この戦で、朔夜は鬼神の如く働いていたと聞いていた。まるで自分から敵に斬られに行くかのごとく突っ込んでは神速の剣で血の雨を降らせていたと、皆が恐れたように噂していたのを聞いた。
『あの子供は鬼に違いない』と羨望からか下らぬことを言う者もいた。
細身の肢体はまだまだ少年のそれだ。薄い色素の髪は柔らかそうで艶やか、人を射るような瞳も陽に当たると茶色く輝く。誰にも屈せず恐れない姿は、憎らしくもあり美しくもある。
その存在を――。
素足のまま庭に降り立つと、駆けるように朔夜に近づき背後から抱きついた。驚いた朔夜が手にしていた霧雨を落とす。

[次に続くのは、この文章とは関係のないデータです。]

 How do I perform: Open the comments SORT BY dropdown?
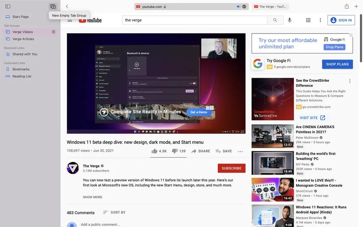click(114, 212)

ガシャンと重い音を立てた。
勢いのままに朔夜の着物を力ずくで剥ぎ取る。
白い肩が顕わになり、月光を受けて青白く浮かび上がる。いまだ細い首に噛みつくように唇を落とすと、朔夜の体が激しく戦慄いた。
「おまっ――やめ……っ!」
抵抗する朔夜。だが動きはいつものようなキレもなく力も入ってはいない。その細い体を力任せにきつく抱きしめる。

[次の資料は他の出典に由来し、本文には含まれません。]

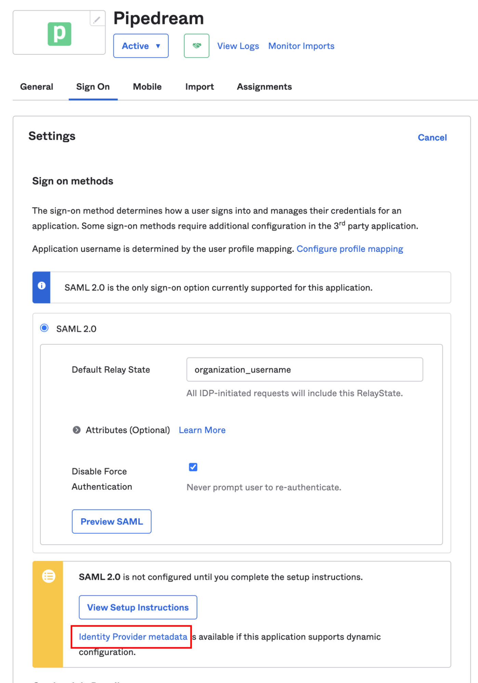478x683 pixels.
Task: Click the green Pipedream logo
Action: pyautogui.click(x=59, y=34)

こんなに細いくせに! こんなに脆弱なくせに! その中にある魂のなんと強いことか! 屈服させてやりたい! 人を惹きつけるこの存在を砕いてしまいたい! 輝きを放つものを砕けばこの苦しみも砕けるのか!
首筋に強く痕を残してから、肩に噛みつく。
ビクリと震える朔夜の唇から声にならぬ悲鳴が上がる。痙攣しているかのように震えている。そのか弱さが則之をさらに掻き立てる。
――壊してしまえ。
こんな子供など叩き壊して、あの弟の放つ光を失わせてやる――
心の中にどす黒い炎が舐めるように広がる。
細い首をきつく締め上げる。
冷えた土の上に押し倒して馬乗りになる。顕わになった胸が忙しなく上下する。細い首に手をかけるときつく締め上げていく。朔夜の叫びが途中でかき消える。
「うああぁ……!」
獣の瞳は虚空を見ていた。縛られたように身動き一つせずに震えている。則之の与える苦悶より、何か別のものに怯えたようにただひたすら震えている。まるで壊れたくぐつの如く意志を失いだ震えている。則之の手がさらに締め上げようと瞬間
「兄上! 何をなさるっ!」
高時が声を上げながら庭へ飛び降りて駆けてきた。すぐに則之を押しのけて朔夜を庇うように立ちはだかる。
「兄上! 一体あなたは何を――!」
「何をだと? 見て分かるだろう。この者を可愛がってやろうとしておっただけだ」
「可愛がるですと!? そうは見えませぬが」
「これからというところだ」
「朔夜は俺の側仕えなれば、勝手なことをなされますな!」
「……ふん、興が醒めたわ。もう良い」
言い捨てて、乱れた襟元を整えながら夜の庭へと背を向けて行ってしまった。
睨むようにその背中を見送った高時が、未だ倒れたままの朔夜を振り返って驚いた。
倒れたままでガタガタと震えている。恐怖に満ちた目を見開いて虚空を見ている。
「朔夜! いかがした! 大丈夫か?」
慌てて抱き起こした高時の腕を振り払い、自分で自分をきつく抱きしめながらうずくまる。常に美しい獣の瞳は焦点を失い、呼吸も荒く忙しない。尋常ではない怯え方だ。
「何が……」
何がそこまで朔夜を脅かしたのか。
男に組み敷かれた恐怖なのだろうか。絞め殺されそうになった恐ろしさだろうか。朔夜はこのようなことで動揺する男ではないと思っていたのは、過信だったのだろうか。
「朔夜、落ち着け。もう大丈夫だ」
ゆっくりとはだけたままの細い肩に手を回す。それだけでもビクッと震える。
怯える獣は憐れだ。高時はその時初めて、朔夜の弱さを見た気がした。そして、胸に今までにない感情が湧き起こる。未熟な若い獣、強い心を持つ若い獣。それは自分だけのものなのに。
独占欲――
湧き上がったのは、独占欲だった。
誰にも屈しない朔夜を、兄は蹂躙しようとした。奪い去ろうとしていた。
朔夜を従えるのは自分だけだ。自分だけでいい。強い独占欲が湧き起こるのを止める事が出来ずにいた。